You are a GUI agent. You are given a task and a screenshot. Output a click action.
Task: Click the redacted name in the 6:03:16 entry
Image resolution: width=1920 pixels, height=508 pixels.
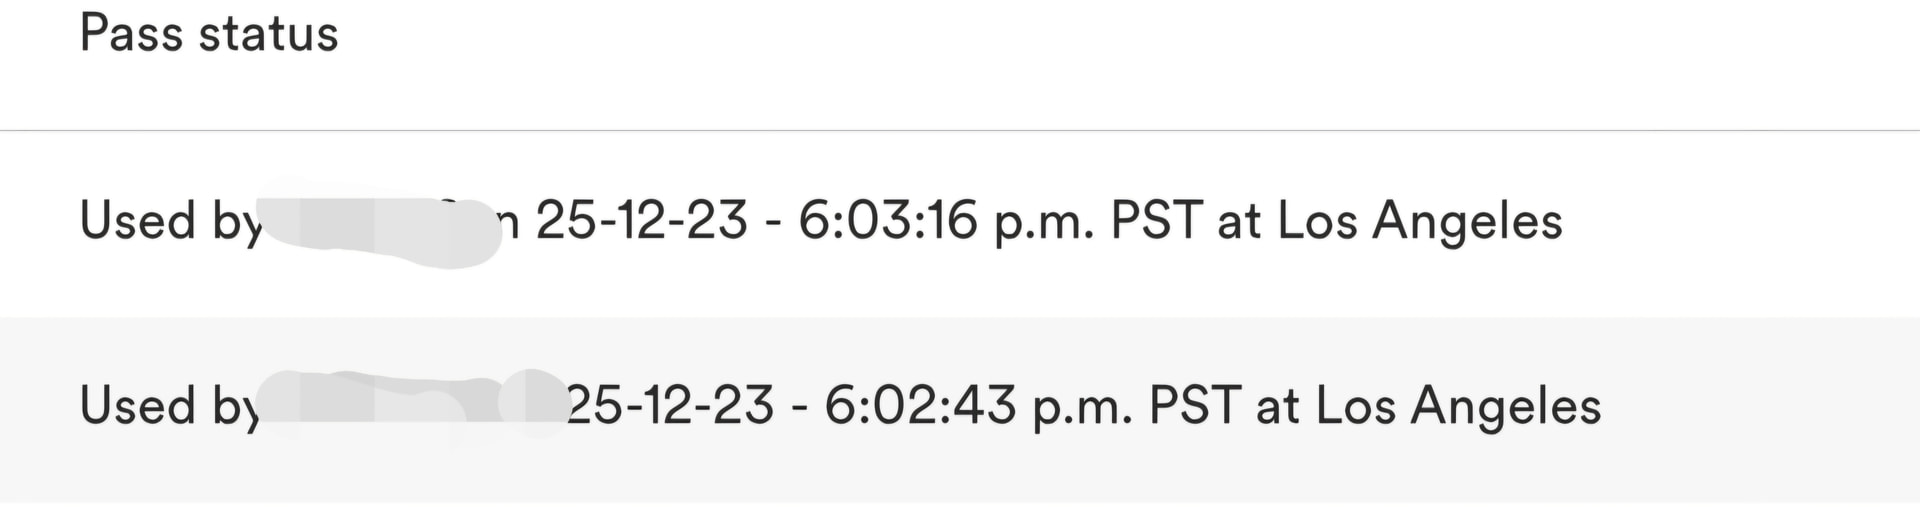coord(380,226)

-.-.-

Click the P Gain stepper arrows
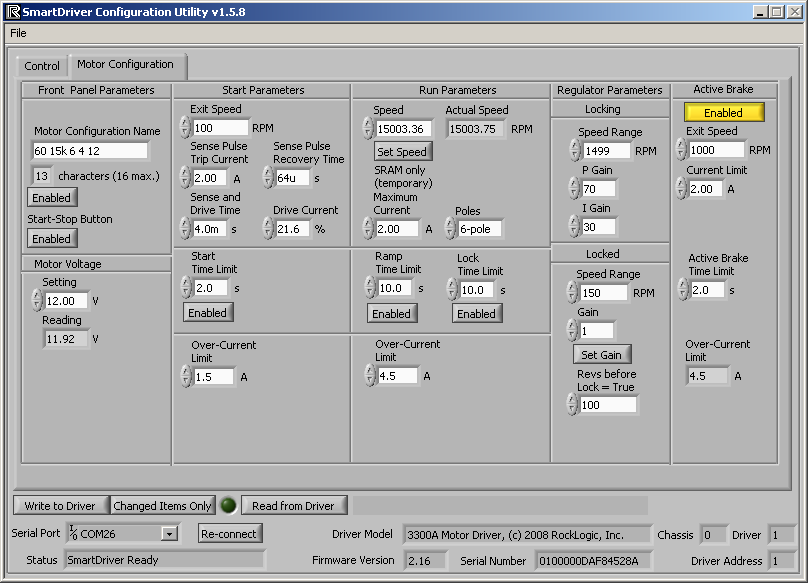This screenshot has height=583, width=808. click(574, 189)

-.-.-

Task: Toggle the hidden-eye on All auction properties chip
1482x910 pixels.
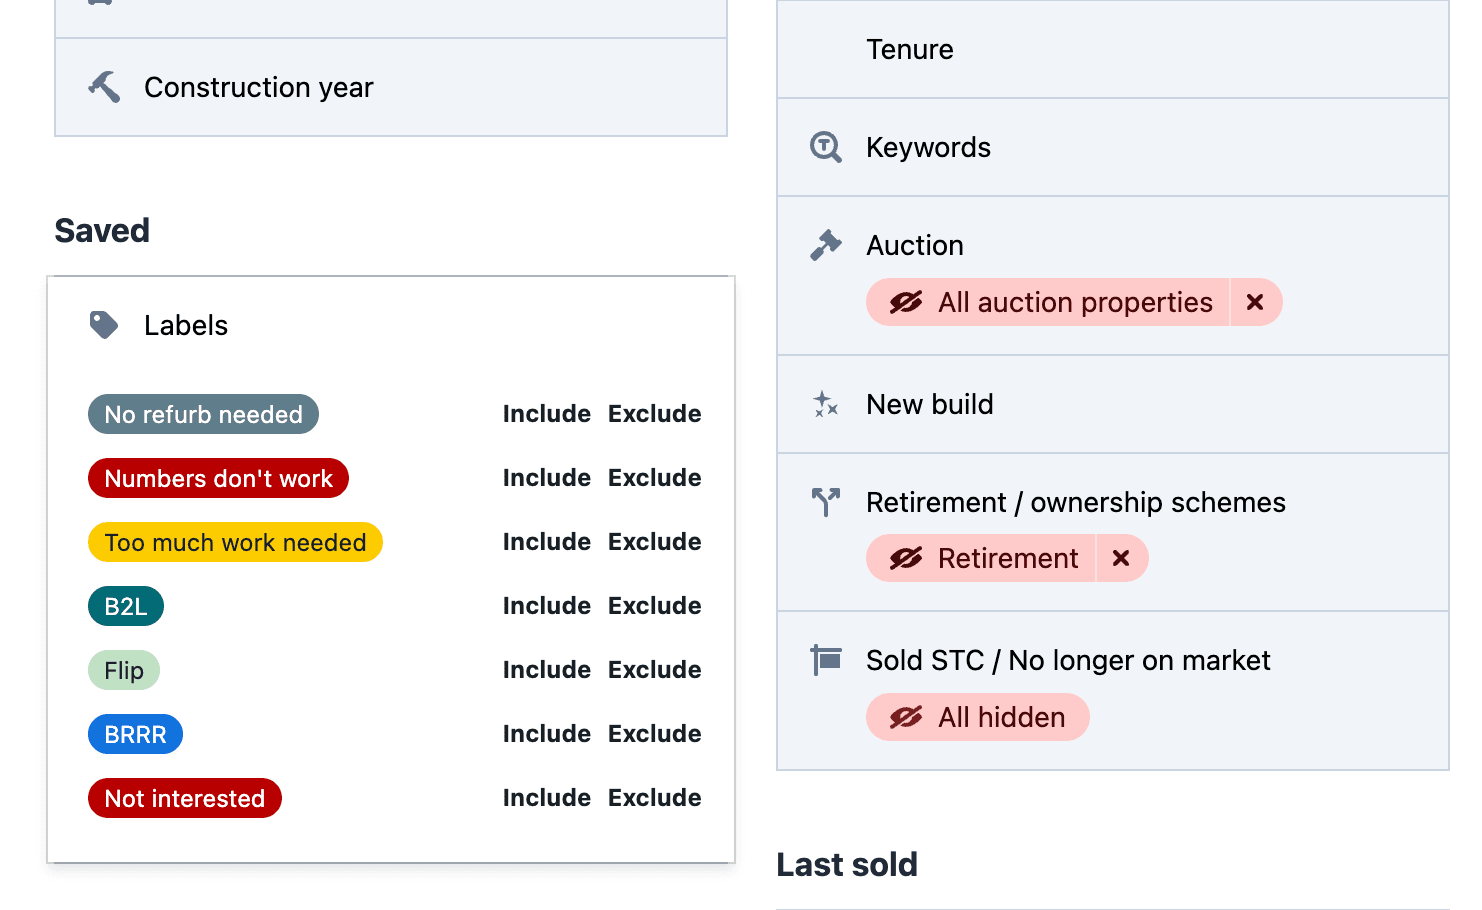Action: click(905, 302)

-.-.-

=== YOUR TASK ===
Rewrite the stretch of items from the line containing "You are a GUI" through the line containing "coord(380,226)", swapping "entry" for "row" and keeping everything else the same. Omit the pictures from your answer.

=== EXERCISE ANSWER ===
You are a GUI agent. You are given a task and a screenshot. Output a click action.
Task: Click the redacted name in the 6:03:16 row
Image resolution: width=1920 pixels, height=508 pixels.
coord(380,226)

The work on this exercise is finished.